If, as the trial court seems to suggest, the consideration paid by the substituted parties becomes the amount includable in the audit of the foreclosure sale, an unfair result could readily occur. Let us reverse the figures and assume that the substitute purchasers pay $57,000 for the property that brought $86,500 at foreclosure with the sale being ratified at the $86,500 figure. If we were to follow the trial court’s approach in this case, the mortgagors would be subject to a deficiency judgment of $28,955.08 notwithstanding the fact that a ratified foreclosure indicated a price of $87,500.00. Such a result would be totally unjust to a mortgagor. Requiring the purchaser at foreclosure to account for a profit on a conveyance to substituted purchasers is no less unfair to the mortgagee who purchases the property in good faith, for a reasonable sum, and then obtains another buyer.
The trustees, moreover, reported the sale of the property in the amount bid by the mortgagee, $57,000. They have no contractual relationship with the substituted purchasers, nor have they received any money from the substituted owners. The court would have the trustees personally liable for a surplus that they have neither received nor are entitled to receive; they did not conduct but one sale, for $57,000.
*450A purchaser mortgagee, furthermore, is not accountable to a mortgagor for profit, if any, made from a resale. Kline v. Chase Manhattan Bank, supra; McKenna v. Sachse, supra; Walton v. Washington County Hospital Assn., 178 Md. 446, 13 A.2d 627 (1940); Moss v. Annapolis Savings Institution, 177 Md. 135, 138, 8 A.2d 881 (1939); Pennsylvania Avenue Federal Savings & Loan Assn. v. Moms Fedder, 175 Md. 127, 199 A. 785 (1938).
In McKenna, supra, the mortgagee bought in the property and, following ratification, sought a deficiency decree for $11,195.00 shown in the auditor’s account. The mortgagors defended alleging that on resale the mortgagees made an $8,500.00 profit. The Court of Appeals held that after final ratification the sales price is not subject to collateral attack as to the adequacy of price. Continuing, the Court said:
“It follows that the mortgagee-purchaser is not required to account to the mortgagor for a profit made upon a resale of the property.” 225 Md. at 600, 171 A.2d 732 (citations omitted).
In summary, we hold that the court erred in directing the auditor to change the price received at foreclosure, and ratified by the court, to the amount paid by the substituted purchasers.
Further, we hold that where, as here, a mortgage foreclosure sale is ratified by the court without objection and the court authorizes the conveyance to be made to substituted purchasers, pursuant to Md. Rule W74 g 3, it is error for the court sua sponte to question the validity of such sale in the absence of fraud or illegality.
It follows, therefore, that the court erred in holding the trustees responsible for payment of an alleged surplus to the original mortgagors. We need not address the third issue raised herein.
*451JUDGMENT REVERSED. CASE REMANDED TO CIRCUIT COURT FOR PRINCE GEORGE’S COUNTY FOR FURTHER ACTION CONSISTENT WITH THIS OPINION. COSTS TO BE PAID BY APPELLANTS.

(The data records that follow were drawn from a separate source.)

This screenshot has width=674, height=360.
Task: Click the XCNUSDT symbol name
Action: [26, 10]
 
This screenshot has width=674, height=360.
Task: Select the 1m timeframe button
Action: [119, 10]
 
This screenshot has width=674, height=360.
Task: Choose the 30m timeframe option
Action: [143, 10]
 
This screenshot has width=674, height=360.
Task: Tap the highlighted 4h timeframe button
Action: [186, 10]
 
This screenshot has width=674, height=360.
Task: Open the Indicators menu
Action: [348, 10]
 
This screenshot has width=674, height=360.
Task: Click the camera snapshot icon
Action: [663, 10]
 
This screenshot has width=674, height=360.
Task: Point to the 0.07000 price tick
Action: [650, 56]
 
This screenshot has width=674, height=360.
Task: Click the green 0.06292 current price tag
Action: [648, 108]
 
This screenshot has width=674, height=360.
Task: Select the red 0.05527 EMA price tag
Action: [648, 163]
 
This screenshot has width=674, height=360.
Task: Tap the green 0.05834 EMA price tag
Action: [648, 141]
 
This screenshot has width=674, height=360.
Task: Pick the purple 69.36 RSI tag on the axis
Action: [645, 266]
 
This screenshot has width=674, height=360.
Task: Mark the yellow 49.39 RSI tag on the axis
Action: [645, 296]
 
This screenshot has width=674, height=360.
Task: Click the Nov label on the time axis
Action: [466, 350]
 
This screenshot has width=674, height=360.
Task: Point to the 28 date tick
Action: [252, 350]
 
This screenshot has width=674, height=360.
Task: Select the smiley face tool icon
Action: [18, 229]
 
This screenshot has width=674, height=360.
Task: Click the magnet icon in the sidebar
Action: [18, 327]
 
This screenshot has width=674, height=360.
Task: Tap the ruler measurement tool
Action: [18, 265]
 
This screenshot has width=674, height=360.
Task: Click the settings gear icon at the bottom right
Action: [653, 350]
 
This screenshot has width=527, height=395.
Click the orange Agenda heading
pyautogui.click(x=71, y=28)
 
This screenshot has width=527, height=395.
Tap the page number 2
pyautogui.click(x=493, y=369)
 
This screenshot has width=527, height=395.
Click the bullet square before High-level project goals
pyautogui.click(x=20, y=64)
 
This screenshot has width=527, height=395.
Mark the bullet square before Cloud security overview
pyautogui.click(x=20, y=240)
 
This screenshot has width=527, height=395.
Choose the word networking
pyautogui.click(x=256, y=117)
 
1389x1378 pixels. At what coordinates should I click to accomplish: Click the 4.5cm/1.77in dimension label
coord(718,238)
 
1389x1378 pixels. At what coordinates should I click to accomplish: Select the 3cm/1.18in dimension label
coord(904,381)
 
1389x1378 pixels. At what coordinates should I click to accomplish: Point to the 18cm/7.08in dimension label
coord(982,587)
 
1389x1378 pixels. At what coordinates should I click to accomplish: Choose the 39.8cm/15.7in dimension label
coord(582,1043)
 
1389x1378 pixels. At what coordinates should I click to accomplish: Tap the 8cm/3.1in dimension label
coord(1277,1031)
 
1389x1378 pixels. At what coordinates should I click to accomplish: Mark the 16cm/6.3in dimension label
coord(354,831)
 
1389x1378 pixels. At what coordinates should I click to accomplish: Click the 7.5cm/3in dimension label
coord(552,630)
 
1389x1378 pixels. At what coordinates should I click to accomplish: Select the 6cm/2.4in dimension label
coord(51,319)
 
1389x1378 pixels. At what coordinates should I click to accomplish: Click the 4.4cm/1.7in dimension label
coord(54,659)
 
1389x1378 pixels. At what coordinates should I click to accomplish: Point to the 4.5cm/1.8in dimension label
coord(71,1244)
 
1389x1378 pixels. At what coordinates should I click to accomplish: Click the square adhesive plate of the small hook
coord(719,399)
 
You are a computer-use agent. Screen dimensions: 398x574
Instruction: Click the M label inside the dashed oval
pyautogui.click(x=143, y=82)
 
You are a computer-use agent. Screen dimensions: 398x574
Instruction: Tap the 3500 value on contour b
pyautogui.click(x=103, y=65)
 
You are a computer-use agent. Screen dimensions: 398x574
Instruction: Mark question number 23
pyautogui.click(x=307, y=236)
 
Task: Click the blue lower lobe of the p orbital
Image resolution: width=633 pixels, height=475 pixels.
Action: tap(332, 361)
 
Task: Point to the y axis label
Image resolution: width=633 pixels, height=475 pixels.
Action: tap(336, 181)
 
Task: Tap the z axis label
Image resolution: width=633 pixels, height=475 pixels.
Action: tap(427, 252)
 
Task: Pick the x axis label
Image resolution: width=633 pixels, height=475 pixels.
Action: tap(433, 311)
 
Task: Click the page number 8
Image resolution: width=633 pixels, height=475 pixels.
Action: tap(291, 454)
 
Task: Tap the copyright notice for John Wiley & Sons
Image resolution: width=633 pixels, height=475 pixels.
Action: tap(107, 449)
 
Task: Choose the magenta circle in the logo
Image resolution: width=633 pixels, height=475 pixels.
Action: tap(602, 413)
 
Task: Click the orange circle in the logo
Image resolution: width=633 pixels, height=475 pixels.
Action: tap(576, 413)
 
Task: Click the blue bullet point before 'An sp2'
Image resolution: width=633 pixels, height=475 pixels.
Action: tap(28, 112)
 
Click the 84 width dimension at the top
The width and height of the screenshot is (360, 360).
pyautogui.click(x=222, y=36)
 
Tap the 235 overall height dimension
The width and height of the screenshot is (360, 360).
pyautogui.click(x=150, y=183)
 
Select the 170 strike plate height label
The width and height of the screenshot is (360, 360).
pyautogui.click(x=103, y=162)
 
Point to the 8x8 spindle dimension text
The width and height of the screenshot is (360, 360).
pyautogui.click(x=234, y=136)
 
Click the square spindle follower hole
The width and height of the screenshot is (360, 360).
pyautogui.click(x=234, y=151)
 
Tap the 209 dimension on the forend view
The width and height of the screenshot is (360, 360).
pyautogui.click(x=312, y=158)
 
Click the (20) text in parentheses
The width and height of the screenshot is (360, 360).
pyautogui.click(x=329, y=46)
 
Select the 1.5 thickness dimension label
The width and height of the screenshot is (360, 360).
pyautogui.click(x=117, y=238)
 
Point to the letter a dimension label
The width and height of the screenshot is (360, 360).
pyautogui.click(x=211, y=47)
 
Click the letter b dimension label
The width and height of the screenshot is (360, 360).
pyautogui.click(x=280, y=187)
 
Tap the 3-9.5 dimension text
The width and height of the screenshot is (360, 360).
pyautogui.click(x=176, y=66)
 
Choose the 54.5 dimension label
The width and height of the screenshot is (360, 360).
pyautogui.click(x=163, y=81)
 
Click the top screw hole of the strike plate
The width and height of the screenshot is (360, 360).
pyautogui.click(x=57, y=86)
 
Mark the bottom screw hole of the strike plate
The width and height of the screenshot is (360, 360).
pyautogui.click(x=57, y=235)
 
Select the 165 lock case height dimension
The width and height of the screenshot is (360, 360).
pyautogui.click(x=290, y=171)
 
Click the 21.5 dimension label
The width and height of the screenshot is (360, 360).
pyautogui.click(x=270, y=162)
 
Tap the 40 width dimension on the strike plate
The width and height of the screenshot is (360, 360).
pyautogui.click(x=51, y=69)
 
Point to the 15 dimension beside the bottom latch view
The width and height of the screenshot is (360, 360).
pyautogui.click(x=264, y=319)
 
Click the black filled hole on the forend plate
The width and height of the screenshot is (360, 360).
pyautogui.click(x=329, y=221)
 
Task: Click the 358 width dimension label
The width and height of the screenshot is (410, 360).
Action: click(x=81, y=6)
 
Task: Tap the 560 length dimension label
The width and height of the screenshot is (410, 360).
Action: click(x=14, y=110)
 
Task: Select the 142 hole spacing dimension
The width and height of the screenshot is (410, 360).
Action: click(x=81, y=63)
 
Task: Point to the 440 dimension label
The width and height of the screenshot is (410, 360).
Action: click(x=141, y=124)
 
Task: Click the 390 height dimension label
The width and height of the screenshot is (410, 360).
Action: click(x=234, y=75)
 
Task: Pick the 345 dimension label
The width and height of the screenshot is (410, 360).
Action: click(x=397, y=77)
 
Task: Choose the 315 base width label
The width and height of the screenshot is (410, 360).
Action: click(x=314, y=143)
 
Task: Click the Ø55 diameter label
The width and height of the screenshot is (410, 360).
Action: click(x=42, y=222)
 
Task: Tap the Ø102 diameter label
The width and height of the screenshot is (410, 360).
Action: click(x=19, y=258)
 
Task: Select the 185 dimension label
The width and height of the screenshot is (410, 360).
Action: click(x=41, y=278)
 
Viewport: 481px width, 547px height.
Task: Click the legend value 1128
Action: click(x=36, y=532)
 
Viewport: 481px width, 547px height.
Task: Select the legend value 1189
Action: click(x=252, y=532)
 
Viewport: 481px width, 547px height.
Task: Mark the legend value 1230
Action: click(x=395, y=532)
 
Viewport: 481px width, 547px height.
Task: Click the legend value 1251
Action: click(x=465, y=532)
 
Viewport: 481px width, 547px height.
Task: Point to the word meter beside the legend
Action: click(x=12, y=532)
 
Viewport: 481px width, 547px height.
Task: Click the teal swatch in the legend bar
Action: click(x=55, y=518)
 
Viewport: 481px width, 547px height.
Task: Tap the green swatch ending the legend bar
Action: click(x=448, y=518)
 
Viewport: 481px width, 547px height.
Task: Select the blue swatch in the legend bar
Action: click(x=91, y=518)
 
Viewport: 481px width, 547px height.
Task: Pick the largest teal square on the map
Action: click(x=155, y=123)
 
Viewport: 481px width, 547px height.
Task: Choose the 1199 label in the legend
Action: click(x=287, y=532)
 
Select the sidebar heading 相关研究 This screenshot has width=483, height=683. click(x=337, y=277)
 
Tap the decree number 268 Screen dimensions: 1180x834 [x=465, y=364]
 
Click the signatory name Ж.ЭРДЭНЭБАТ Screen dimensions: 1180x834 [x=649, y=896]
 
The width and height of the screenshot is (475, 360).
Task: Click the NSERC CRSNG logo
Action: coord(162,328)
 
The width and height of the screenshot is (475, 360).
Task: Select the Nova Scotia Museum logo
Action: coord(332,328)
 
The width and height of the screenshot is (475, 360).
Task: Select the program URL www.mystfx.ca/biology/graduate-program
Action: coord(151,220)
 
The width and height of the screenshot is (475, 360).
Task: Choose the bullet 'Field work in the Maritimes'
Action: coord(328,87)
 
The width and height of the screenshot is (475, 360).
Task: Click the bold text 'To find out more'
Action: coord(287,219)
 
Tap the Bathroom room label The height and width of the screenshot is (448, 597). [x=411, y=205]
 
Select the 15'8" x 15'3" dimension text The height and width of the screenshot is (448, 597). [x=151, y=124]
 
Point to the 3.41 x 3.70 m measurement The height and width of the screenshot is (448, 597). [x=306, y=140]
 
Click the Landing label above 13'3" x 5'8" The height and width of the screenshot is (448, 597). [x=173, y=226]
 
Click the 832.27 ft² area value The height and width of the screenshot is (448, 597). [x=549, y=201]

. The appellees did not except to the ratification of the sale and did not file a brief in this appeal.

. The indebtedness secured by the mortgage was subject to private mortgage insurance issued by Mortgage Guaranty Insurance Corporation (MGIC). After foreclosure, MGIC elected to pay off Permanent Mortgage and accept an assignment of Permanent Mortgage’s interest in the property.

. The difference between $86,500 and $57,000 is $29,500. The record does not disclose the exact method of computation.